For the past several months, Google has been testing a more compact Assistant UI that takes some visual queues from the Pixel 4. The marquee change is how results don’t take up the entire screen. The company is now testing another Google Assistant design that brings the light bar to non-Pixel phones.
On the Pixel 4’s new Google Assistant, the light bar is shown when the microphone is active and listening. It pulsates as you speak and continues to animate until an answer is returned. This interface is very bold and quite prominent.
Meanwhile, all other Pixels on Android 10+ have a variant of the light bar. When swiping up from the corner, light streams in from the sides of the phone and groups together at the bottom and then the Assistant panel appears.

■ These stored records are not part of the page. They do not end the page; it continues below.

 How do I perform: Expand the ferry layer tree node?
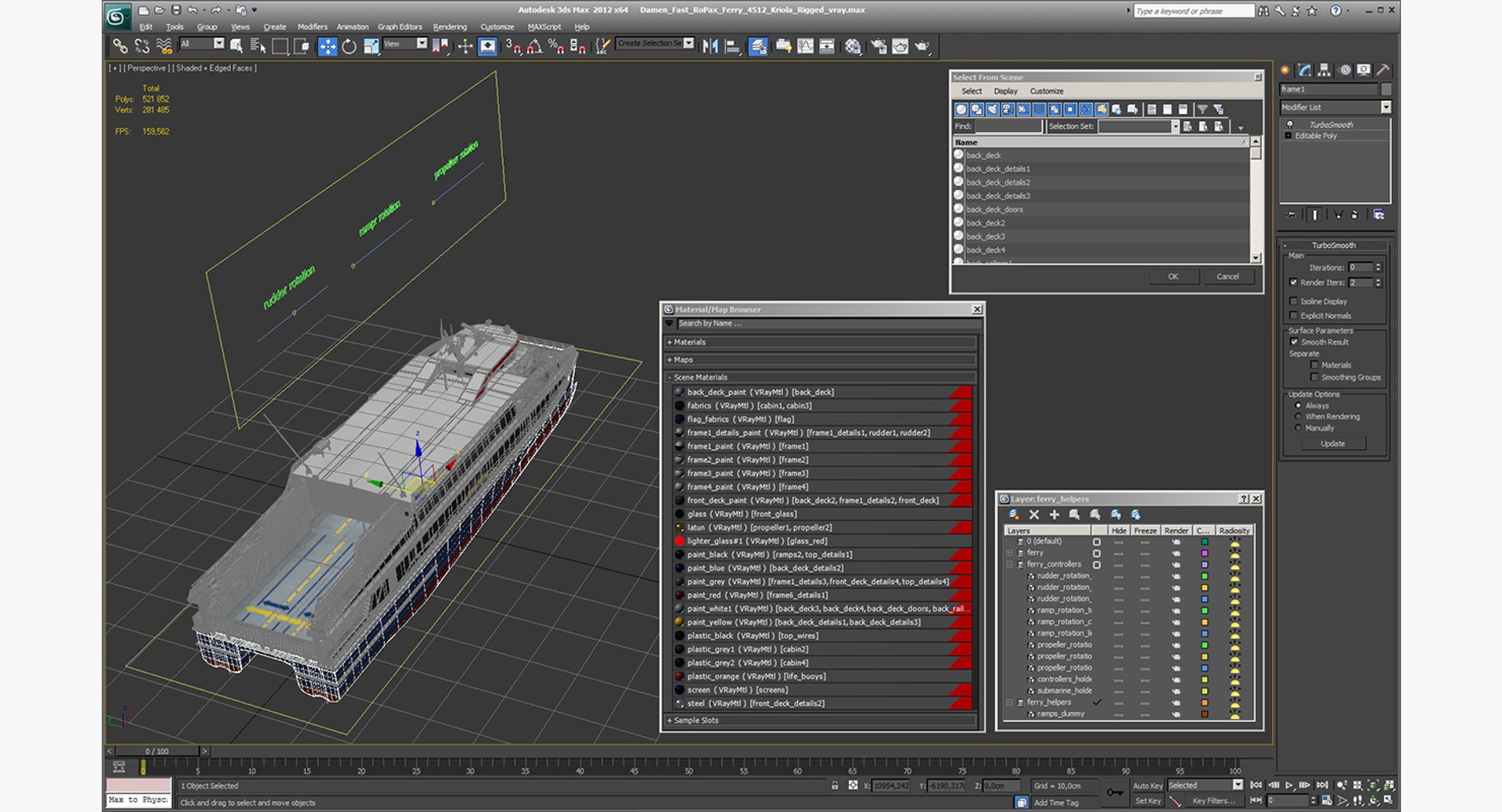pos(1010,553)
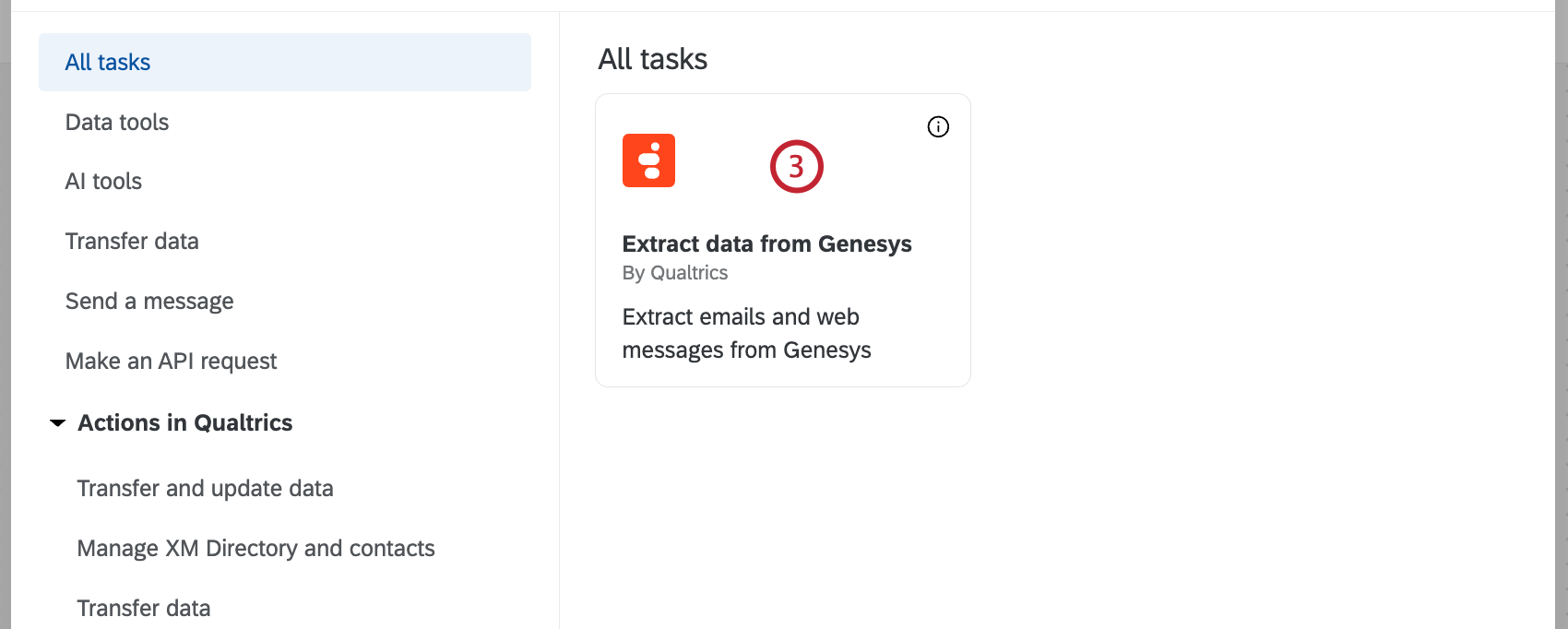The image size is (1568, 629).
Task: Select Manage XM Directory and contacts
Action: click(x=255, y=548)
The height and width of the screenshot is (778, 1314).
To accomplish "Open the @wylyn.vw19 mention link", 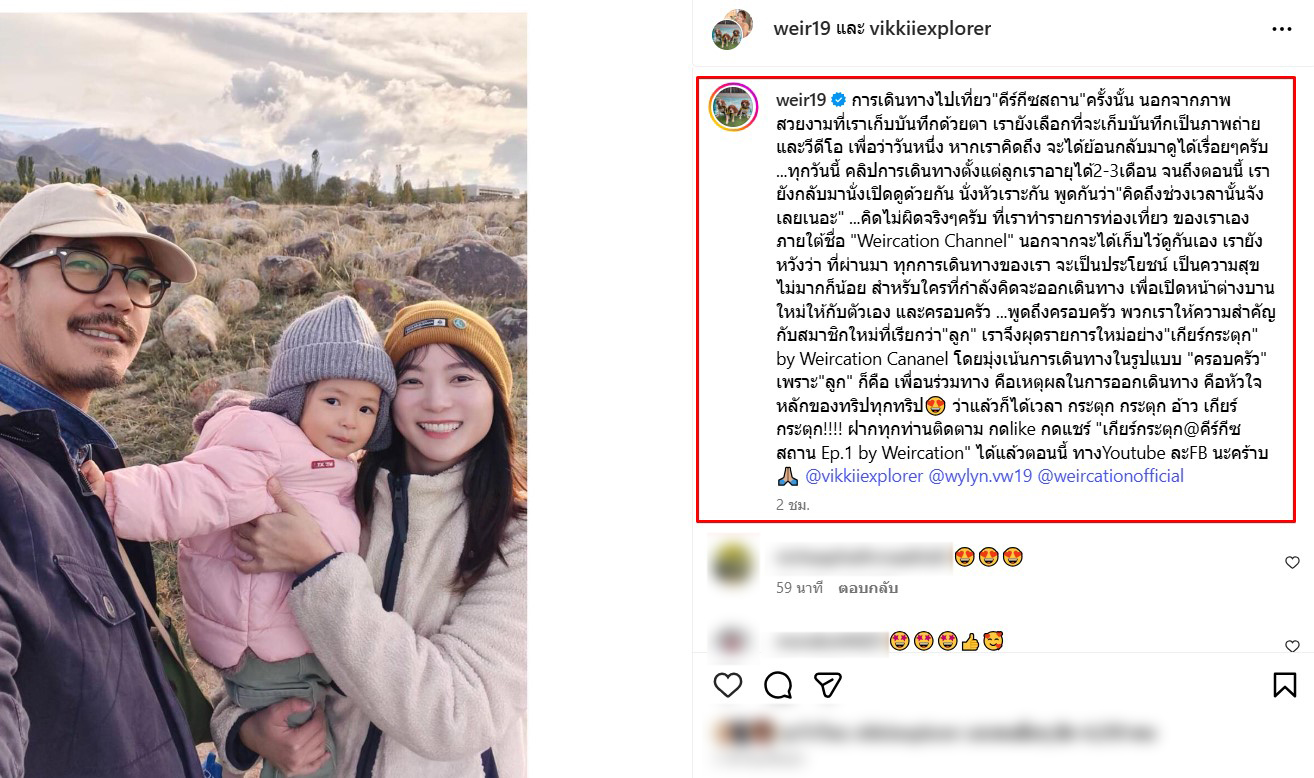I will [980, 476].
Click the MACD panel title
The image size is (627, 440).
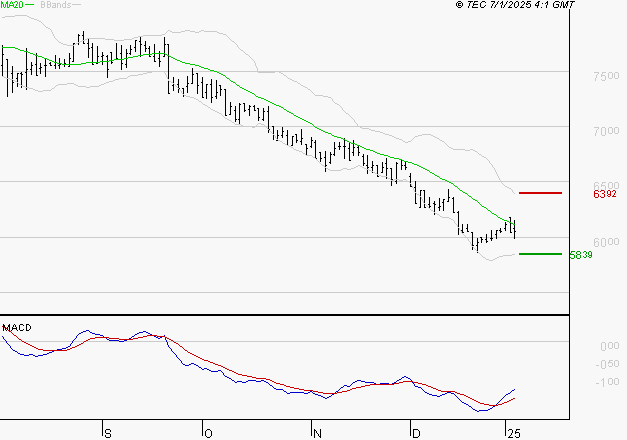17,328
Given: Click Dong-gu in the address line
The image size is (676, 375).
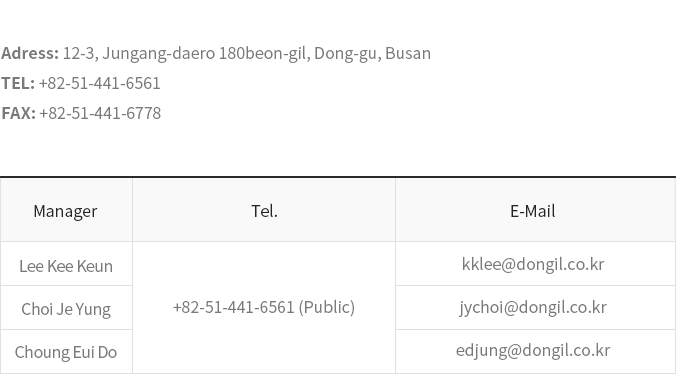Looking at the screenshot, I should (x=347, y=53).
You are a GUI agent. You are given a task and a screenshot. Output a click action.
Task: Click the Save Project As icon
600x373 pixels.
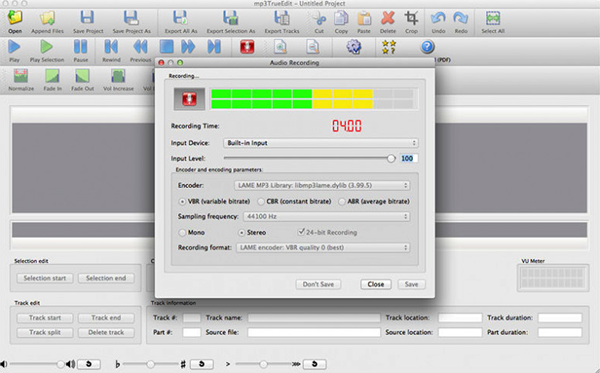pyautogui.click(x=131, y=18)
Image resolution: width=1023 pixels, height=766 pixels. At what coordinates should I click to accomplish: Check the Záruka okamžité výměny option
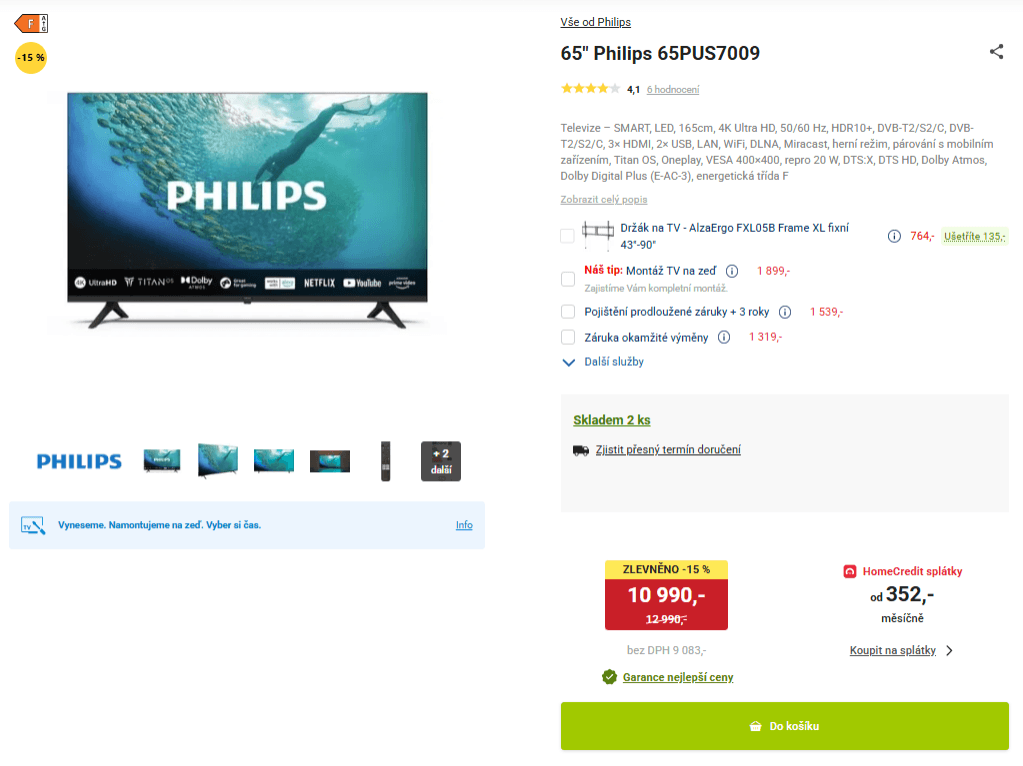point(568,337)
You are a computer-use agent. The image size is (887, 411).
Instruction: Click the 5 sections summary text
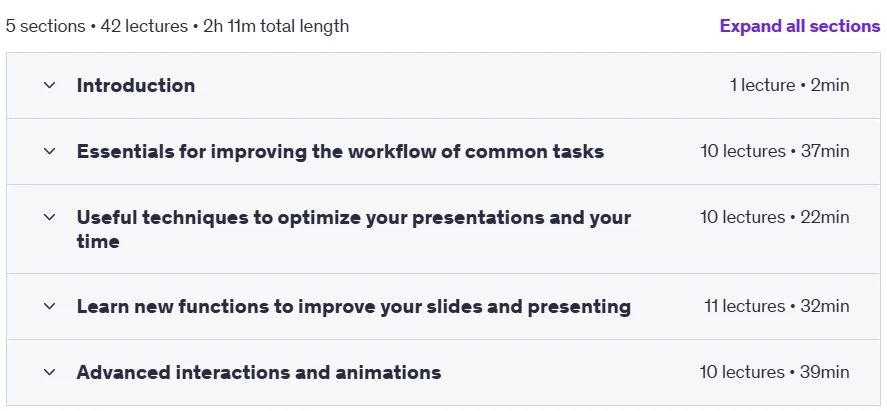[46, 26]
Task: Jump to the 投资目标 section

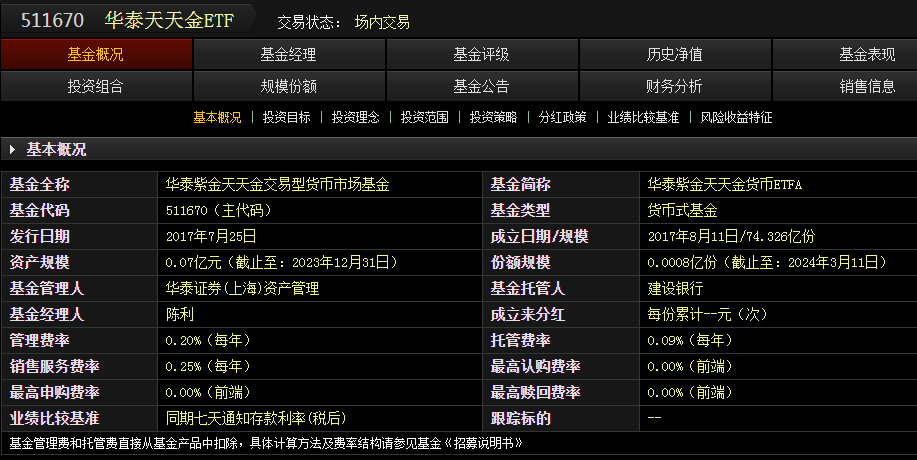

Google now looks to be bringing the light bar to non-Pixel 4 devices as part of the latest Assistant design. There are some key tweaks from the “compact Assistant” that has been A/B tested in recent weeks.
It starts by doing away with the pill-shaped controls at the bottom of your screen. Lens, voice, and keyboard lookup are not grouped together anymore. There is no longer a microphone that animates into four dots and later a waveform as you talk. This is replaced by the light bar to signal that Assistant is actively listening.
Keyboard entry has been moved to the right corner, just like on the Pixel 4, while the Snapshot feed can be accessed from the other end. Meanwhile, the Lens icon has been moved to the front of the suggestion chips carousel. Lastly, there’s a large “Hi, how can I help?” prompt with the logo above.
We have confirmed that this is not the faster, on-device Assistant that’s currently only available on the Pixel 4 — and expected on the 4a — as Continued Conversation is not available on phones with this new design.
This design looks to replace the compact Assistant design. However, results here also do not take up the entire screen, thus preserving the context of what you were previously doing.
There are at least two reports of this design on both Pixel and non-Pixel devices. It’s not widely rolled out yet.